* _Selected extract_
* * * *
Remediation: Once you’ve got some clues about what is going on, what can you do to sort things out? Can you offer to find out if there is anything to be done about the cancelled module? Can you inform them about online resources to help them with troublesome knowledge areas? Can you offer some drop-in surgeries for those having to resit? Can you let them know about where else to take their concerns?
Getting through this session: You are going to need to work hard to turn the mood around. In a quick analysis of your prepared session, are there elements that are going to energise students? Do you have lively demonstrations, authentic case studies or up-to-the minute plucked-from-the news examples? Can you connect quickly to that YouTube video that makes relevant key points quickly and with humour? Can you draw on students’ own experiences and expertise? Instead of ploughing on regardless with your prepared lecture, what tasks can you give them to do to get them engaged?
Prevention is better than cure: Is it in your power to sort out some of the problems that have arisen through poor course management? Most universities care deeply about student satisfaction, especially if scores count towards league tables. Do the course leader/associate dean for teaching and learning/dean for students know about the regular muck-ups? Is anyone working on making sure that they don’t happen again? And above all, is anyone letting student reps know that matters are being treated seriously?
You are unlikely to change the classroom mood from sullen silence to joyous engagement in one go, but your student-centred efforts will at least be recognised.
* * * *
* _Data_

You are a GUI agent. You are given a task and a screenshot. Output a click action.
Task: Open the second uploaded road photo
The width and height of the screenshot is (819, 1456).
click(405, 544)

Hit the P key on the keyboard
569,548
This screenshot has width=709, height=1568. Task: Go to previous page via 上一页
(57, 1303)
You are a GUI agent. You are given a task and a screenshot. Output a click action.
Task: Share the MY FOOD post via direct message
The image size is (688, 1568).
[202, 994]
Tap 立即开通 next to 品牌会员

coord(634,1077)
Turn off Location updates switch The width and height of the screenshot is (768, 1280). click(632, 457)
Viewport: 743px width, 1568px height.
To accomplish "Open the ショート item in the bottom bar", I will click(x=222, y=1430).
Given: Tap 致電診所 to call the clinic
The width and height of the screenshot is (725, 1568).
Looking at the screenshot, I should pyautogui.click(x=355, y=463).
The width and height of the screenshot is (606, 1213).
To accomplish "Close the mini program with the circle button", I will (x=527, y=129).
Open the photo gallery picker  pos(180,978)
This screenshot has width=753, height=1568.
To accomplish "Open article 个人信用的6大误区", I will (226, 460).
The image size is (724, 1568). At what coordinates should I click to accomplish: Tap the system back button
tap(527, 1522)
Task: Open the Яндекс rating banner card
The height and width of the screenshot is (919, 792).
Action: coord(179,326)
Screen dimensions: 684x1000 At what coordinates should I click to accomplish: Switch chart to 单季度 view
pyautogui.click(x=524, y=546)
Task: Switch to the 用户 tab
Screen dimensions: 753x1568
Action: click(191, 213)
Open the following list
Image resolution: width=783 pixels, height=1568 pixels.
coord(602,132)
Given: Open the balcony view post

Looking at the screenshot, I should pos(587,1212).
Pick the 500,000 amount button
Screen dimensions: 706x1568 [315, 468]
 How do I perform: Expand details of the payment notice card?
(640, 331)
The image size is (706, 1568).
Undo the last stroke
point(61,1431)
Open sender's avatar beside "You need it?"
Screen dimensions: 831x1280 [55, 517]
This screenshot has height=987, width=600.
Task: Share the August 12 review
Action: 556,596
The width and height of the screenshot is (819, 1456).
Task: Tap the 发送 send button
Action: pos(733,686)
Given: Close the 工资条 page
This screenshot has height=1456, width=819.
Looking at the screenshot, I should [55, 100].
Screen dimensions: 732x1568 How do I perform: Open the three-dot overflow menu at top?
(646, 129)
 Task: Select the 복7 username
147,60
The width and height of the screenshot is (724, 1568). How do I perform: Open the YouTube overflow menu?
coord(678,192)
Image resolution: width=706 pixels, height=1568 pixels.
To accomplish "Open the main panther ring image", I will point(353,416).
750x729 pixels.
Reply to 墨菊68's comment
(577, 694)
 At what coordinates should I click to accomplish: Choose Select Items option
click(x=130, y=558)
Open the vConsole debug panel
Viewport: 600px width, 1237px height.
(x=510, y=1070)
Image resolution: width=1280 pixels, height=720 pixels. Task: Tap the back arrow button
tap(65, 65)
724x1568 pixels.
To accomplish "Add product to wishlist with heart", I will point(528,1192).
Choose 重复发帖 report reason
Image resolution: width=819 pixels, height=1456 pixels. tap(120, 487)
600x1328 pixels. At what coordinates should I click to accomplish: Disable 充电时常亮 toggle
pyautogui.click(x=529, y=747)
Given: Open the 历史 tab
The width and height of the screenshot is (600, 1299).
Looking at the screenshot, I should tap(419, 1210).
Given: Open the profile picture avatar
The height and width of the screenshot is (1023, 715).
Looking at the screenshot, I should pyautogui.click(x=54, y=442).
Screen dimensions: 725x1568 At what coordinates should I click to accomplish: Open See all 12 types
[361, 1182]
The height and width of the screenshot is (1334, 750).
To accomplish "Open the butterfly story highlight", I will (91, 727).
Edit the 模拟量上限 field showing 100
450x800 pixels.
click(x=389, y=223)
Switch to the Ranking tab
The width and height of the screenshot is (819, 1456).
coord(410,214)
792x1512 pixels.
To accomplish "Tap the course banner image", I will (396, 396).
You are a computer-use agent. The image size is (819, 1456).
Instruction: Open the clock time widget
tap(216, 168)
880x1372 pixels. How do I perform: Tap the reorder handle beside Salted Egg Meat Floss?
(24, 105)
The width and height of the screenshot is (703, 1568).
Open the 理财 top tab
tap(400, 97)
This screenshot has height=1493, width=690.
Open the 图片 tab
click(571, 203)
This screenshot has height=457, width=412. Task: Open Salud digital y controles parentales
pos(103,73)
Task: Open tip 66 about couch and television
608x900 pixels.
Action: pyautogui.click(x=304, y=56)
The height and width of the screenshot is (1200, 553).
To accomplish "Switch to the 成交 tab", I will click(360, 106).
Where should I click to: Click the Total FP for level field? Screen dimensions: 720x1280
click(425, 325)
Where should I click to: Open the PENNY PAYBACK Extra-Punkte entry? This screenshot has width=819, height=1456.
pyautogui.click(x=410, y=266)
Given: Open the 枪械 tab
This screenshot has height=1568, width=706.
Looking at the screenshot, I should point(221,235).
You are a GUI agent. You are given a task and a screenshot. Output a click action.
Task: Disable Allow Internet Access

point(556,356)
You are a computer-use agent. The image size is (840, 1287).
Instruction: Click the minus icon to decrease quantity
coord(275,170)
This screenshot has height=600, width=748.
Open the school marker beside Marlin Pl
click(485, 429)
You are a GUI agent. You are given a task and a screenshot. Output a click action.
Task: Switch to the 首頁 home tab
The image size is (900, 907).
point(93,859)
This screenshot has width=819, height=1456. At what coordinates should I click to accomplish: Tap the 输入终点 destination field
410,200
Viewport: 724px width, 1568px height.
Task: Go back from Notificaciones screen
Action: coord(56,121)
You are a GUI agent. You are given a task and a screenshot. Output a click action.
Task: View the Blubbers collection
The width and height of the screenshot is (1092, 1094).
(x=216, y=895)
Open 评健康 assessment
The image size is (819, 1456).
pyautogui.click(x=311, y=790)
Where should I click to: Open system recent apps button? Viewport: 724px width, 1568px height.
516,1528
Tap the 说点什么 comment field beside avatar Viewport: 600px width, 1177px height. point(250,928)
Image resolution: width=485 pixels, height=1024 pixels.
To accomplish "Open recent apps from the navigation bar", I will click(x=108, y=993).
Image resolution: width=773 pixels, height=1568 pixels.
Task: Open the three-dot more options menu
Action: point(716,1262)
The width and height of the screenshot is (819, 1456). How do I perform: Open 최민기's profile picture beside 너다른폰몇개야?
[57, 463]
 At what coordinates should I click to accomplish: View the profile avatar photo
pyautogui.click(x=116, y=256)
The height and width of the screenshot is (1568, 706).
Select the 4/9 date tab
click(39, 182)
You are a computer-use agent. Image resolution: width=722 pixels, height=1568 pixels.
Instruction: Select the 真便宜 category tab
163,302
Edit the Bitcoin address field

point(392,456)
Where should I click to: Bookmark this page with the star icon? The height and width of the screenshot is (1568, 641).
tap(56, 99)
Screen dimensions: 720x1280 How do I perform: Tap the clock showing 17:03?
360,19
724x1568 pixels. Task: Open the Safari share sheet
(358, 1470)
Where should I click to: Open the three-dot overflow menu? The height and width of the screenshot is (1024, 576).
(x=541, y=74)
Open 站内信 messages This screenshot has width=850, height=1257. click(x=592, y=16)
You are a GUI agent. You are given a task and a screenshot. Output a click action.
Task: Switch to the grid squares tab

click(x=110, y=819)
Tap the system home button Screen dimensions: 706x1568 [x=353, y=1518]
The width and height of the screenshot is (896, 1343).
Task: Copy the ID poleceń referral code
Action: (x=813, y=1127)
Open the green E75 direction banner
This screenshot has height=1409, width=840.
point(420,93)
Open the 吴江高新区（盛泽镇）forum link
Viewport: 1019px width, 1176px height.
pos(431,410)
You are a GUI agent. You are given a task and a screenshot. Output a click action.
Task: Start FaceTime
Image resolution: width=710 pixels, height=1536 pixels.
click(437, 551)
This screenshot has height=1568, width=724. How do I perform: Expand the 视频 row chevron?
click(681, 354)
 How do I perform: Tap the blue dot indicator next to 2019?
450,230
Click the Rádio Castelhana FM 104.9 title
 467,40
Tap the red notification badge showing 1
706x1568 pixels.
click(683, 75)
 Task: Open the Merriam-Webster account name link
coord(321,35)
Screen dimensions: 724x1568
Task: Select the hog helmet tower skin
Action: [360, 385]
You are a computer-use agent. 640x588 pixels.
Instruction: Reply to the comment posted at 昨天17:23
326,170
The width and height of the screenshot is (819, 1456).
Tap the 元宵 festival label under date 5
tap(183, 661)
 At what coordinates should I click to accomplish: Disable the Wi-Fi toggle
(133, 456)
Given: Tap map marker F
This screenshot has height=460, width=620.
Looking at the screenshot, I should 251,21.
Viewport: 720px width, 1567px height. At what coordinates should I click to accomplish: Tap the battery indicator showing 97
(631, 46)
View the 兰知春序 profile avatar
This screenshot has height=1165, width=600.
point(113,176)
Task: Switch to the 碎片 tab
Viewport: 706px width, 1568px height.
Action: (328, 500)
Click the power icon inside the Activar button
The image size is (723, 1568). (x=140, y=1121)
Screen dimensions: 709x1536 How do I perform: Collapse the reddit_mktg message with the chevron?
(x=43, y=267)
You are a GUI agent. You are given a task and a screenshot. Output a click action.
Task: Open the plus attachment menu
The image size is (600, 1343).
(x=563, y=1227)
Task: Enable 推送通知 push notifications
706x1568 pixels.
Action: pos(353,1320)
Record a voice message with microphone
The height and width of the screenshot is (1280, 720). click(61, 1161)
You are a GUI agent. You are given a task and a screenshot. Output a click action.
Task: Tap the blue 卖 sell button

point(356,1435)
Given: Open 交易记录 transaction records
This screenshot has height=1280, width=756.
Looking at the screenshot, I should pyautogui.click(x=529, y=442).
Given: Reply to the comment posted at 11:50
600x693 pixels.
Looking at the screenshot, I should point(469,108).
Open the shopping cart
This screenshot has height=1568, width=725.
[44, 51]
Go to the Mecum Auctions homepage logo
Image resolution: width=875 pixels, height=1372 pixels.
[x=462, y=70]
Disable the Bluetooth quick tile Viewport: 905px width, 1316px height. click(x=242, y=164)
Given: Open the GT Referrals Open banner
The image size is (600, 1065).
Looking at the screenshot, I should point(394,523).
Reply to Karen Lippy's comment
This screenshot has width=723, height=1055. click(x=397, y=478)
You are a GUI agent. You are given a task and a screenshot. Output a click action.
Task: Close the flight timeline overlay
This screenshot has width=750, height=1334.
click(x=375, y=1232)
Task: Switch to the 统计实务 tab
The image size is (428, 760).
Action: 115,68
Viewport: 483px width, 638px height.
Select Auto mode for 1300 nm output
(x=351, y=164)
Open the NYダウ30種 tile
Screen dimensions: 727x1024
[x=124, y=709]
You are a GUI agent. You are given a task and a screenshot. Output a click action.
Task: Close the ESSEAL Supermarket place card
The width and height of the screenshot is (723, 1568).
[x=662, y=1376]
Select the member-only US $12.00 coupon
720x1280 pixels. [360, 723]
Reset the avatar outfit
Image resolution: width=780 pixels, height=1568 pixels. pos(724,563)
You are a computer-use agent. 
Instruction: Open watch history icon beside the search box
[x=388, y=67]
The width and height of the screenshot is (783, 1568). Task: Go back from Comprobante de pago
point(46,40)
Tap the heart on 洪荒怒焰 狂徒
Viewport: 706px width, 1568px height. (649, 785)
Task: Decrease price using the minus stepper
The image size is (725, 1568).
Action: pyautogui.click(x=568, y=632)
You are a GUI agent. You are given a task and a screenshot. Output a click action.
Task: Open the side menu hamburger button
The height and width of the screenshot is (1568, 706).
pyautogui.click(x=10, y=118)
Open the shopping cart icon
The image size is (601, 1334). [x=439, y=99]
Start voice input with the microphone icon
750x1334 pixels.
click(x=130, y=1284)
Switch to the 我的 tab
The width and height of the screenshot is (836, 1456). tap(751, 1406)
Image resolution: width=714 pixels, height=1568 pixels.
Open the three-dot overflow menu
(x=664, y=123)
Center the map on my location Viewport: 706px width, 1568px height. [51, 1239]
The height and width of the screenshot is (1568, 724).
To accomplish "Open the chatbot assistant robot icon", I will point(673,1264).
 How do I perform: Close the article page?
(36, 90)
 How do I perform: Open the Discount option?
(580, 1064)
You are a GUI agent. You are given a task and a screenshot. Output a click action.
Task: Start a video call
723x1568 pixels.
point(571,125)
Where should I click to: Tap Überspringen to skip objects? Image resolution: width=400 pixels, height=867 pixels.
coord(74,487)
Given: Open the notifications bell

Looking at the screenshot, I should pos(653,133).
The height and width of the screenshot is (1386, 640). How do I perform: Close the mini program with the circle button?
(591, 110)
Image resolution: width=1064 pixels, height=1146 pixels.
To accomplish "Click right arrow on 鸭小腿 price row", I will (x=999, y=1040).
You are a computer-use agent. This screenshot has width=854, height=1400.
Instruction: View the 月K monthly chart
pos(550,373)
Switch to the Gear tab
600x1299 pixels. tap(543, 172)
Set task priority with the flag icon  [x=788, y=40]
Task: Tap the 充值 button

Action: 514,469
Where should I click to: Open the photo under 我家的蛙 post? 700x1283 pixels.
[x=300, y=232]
* * * *
* _Parts of the exercise_
1. Pull out each line of the records that contains the word "dimensions".
2. Extend the text on lifting a sullen class mood, starting after its last sentence.
The records are unrelated to the text.

* _Task results_
1.
Screen dimensions: 684x1000 At what coordinates should I click to accomplish: Switch chart to 单季度 view
Screen dimensions: 753x1568
Screen dimensions: 706x1568 [315, 468]
Screen dimensions: 831x1280 [55, 517]
Screen dimensions: 732x1568 How do I perform: Open the three-dot overflow menu at top?
Screen dimensions: 725x1568 At what coordinates should I click to accomplish: Open See all 12 types
Where should I click to: Click the Total FP for level field? Screen dimensions: 720x1280
Screen dimensions: 720x1280 How do I perform: Tap the clock showing 17:03?
Tap the system home button Screen dimensions: 706x1568 [x=353, y=1518]
Screen dimensions: 724x1568
Screen dimensions: 709x1536 How do I perform: Collapse the reddit_mktg message with the chevron?
Screen dimensions: 727x1024

2.
Sally Brown is emerita professor of teaching and learning at Leeds Beckett University and a visiting professor at Plymouth and Liverpool John Moores universities.
I always return to any question or issue that provoked a non-response – it is then that one gets the most insightful answers
I have never ever forgotten the first sullen silence or tumbleweed teaching experience. It was during my first term as a lecturer at Durham University. A seminar class of 15 students sat in a large circle on the kind of winged chairs you find in the foyer of an old people’s home: flattened cushions, empty crisp packets down the sides and that slight whiff of…best not to go there. No one would respond to my questions; they just all stared and kept staring. So I just kept talking, and then I talked some more. Not even the class genius chipped in. It was utterly demoralising. I had been given no training in lecturing, let alone in running a seminar. My teaching heroes were the likes of Sir Harry Hinsley, who had oozed charisma and gravitas, plus I was used to one-to-one supervisions. It was a long term.
Now, years on and after learning the hard way, I can fully concur with the brilliant advice of friend and colleague Claire Gordon, senior academic developer at the London School of Economics’ Teaching and Learning Centre: “From the outset, take time to build a good rapport with all your students. Make it clear that participating in class will enable them to learn effectively and perform well in their assessments.” If there is ever a long silence, I never attempt to fill it, but I give it time and thought. There could be a good reason why there is some withholding going on: difficult or upsetting course material that we teachers have become hardened to, or student dynamics and differences that we cannot know anything about.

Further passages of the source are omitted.